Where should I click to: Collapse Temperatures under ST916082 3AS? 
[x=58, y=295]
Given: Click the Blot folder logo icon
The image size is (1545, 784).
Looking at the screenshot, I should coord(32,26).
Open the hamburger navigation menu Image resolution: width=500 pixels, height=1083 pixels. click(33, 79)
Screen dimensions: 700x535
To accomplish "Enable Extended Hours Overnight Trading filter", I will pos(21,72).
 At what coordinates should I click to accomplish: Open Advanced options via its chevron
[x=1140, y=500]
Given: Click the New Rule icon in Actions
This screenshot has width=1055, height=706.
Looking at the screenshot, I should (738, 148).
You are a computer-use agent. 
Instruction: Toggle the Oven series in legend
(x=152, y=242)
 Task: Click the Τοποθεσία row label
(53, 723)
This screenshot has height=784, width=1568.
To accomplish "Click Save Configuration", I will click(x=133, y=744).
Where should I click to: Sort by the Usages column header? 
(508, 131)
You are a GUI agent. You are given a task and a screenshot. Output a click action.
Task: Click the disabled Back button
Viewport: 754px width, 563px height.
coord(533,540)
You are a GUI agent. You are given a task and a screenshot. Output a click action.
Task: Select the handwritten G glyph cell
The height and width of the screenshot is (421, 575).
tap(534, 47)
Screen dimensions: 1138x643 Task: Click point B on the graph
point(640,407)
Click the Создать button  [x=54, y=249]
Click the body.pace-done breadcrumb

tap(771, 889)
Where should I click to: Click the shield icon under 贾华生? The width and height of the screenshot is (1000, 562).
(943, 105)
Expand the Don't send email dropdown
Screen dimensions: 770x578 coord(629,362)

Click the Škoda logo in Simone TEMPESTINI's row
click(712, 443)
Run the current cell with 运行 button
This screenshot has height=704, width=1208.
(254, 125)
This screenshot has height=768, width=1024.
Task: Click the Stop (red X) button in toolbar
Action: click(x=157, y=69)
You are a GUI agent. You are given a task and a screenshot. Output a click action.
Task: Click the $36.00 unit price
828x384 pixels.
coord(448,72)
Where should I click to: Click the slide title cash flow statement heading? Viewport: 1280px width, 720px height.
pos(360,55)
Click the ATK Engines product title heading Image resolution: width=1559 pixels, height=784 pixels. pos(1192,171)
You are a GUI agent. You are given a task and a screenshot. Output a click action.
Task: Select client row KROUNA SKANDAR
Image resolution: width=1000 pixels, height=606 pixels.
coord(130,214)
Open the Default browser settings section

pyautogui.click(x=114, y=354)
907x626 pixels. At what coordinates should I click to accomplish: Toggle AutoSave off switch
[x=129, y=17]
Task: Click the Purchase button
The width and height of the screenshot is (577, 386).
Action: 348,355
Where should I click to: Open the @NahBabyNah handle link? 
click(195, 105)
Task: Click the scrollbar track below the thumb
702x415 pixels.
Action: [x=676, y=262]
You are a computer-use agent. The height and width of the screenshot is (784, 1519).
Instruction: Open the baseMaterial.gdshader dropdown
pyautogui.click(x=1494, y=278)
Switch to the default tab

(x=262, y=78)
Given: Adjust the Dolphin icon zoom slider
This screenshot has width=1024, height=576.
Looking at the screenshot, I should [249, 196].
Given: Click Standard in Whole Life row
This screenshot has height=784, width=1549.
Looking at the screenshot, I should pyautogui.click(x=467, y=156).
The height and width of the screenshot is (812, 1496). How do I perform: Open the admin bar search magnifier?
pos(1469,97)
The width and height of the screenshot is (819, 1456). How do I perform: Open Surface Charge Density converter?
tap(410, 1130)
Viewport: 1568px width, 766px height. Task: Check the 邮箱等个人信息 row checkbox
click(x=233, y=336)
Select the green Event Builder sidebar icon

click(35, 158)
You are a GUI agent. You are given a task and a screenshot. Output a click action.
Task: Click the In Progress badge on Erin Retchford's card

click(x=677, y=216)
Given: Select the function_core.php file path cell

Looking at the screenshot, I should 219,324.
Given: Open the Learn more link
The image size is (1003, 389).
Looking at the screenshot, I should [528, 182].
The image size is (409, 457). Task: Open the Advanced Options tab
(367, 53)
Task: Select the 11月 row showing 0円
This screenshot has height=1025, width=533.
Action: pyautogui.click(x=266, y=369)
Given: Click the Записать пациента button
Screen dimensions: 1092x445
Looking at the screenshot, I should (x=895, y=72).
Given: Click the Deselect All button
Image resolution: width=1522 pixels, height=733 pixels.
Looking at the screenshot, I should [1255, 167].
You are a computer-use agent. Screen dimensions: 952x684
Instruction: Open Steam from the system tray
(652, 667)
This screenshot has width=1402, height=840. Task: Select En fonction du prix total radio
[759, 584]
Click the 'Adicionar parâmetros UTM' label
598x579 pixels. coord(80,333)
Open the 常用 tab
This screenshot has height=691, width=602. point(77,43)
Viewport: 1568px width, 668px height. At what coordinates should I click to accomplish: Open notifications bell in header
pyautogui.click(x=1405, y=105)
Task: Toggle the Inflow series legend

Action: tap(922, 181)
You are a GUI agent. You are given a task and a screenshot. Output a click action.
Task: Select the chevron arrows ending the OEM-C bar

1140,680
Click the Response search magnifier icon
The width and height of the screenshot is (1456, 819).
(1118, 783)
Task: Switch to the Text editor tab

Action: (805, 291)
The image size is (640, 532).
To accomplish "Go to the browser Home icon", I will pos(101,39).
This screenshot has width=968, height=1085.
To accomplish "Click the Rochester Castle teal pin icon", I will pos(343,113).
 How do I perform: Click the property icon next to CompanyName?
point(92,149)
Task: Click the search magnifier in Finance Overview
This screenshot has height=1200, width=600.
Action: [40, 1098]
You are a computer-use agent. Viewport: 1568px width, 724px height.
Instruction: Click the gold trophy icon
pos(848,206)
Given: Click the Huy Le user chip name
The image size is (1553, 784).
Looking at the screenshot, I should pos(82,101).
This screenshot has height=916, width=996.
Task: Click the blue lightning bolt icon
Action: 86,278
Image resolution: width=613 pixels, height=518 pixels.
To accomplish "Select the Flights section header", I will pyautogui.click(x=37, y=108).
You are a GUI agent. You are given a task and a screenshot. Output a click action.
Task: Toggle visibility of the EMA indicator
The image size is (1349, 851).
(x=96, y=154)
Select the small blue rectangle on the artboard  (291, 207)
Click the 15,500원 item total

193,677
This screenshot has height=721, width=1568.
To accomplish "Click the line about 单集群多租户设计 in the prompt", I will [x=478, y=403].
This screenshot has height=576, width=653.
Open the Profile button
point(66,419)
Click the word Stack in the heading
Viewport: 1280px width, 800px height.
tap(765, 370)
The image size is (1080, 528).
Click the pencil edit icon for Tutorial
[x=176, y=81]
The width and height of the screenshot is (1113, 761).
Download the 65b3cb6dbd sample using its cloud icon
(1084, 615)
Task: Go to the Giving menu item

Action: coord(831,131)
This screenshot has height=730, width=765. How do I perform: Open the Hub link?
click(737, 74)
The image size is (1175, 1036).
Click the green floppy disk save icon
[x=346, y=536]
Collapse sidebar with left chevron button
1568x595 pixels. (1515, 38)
● ● ● ● ● ● ●
Brief:
Go through the listing, and whenever a line contains the string "computer", copy that line.

Solved exercise:
You are a computer-use agent. 
You are a computer-use agent. The height and width of the screenshot is (784, 1519).
You are a computer-use agent. Screen dimensions: 952x684
You are a computer-use agent. Viewport: 1568px width, 724px height.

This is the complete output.